Los niños, en cambio, suelen tener más mocos. Esto es porque su sistema inmunitario todavía está aprendiendo a defenderse. Cuando el cuerpo detecta viruses, bacterias, aire seco o frío, fabrica moco para proteger las vías respiratorias y atrapar lo que podría hacer daño. Por eso, suelen tener esa típica “vela” en la nariz, sobre todo cuando están resfriados. Con el tiempo, al crecer, su cuerpo se fortalece y los mocos se vuelven menos frecuentes.
Aunque solemos hablar de mocos y flemas como si fueran cosas diferentes, en realidad son lo mismo. La diferencia está en el lugar del que vienen: si proceden de la nariz o la garganta, los llamamos mocos; si vienen de los pulmones, los llamamos flemas. En ambos casos, están formados sobre todo por agua, con una pequeña cantidad de proteínas, sales y defensas del cuerpo.

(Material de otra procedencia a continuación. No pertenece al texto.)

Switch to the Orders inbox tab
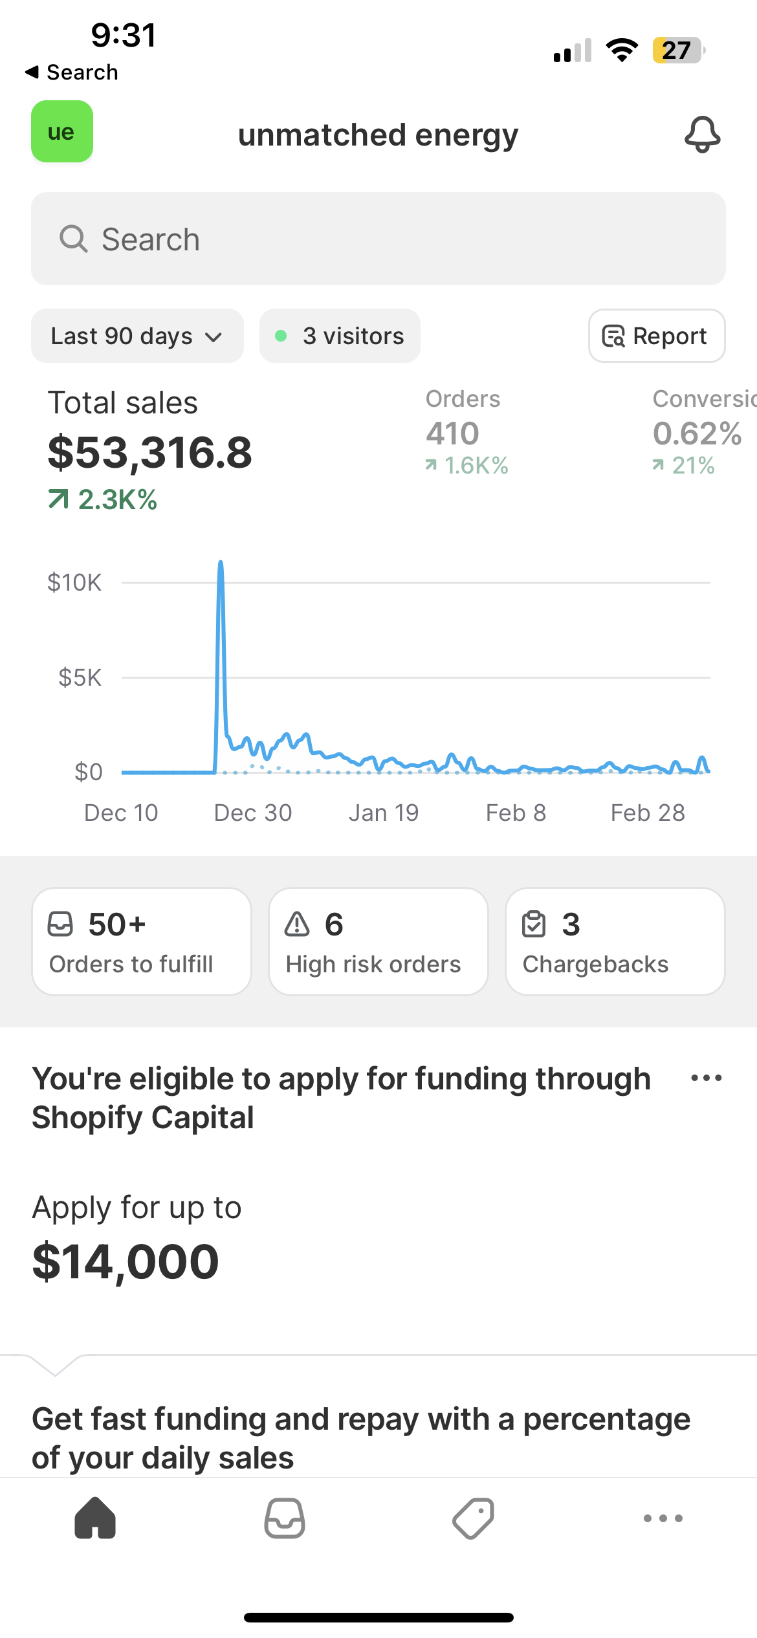Screen dimensions: 757x1638 click(x=285, y=1518)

El color de las flemas puede decirnos bastante sobre la condición de nuestro cuerpo. Si son transparentes, significa que todo va bien, es el color normal. Si son más espesas o abundantes, puede ser por un resfriado o una alergia. Cuando se vuelven amarillas, marrones o verdes, probablemente hay una infección y el cuerpo está luchando contra ella. No siempre es necesario tomar antibióticos, pero si además hay fiebre o dificultad al respirar, conviene ir al médico. Las flemas con sangre suelen asustar, aunque muchas veces solo se deben a la irritación por toser. Sin embargo, si aparecen con frecuencia, sí hay que mirarlo con un profesional.
Para expulsarlas más fácilmente, lo mejor es mantenerse bien hidratado. Como la mayor parte de la flema es agua, beber mucho ayuda a que sea menos espesa y más fácil de eliminar. También sirve usar un humidificador o respirar vapor. No hace falta preocuparse si no podemos escupirlas, tragarlas no es peligroso: lo importante es que salgan del pulmón.
Los mocos y flemas son, en cierto modo, el “hidratante” del sistema respiratorio. Protegen las mucosas, mantienen la humedad y evitan que entre polvo o microbios. Además, contienen glóbulos blancos y anticuerpos que combaten las infecciones.
Si al despertarte notas flemas, no te alarmes. Cuando dormimos, el aire circula peor por los pulmones y se acumula algo de mucosidad. Si es transparente, no hay motivo de preocupación: el cuerpo simplemente está haciendo su trabajo.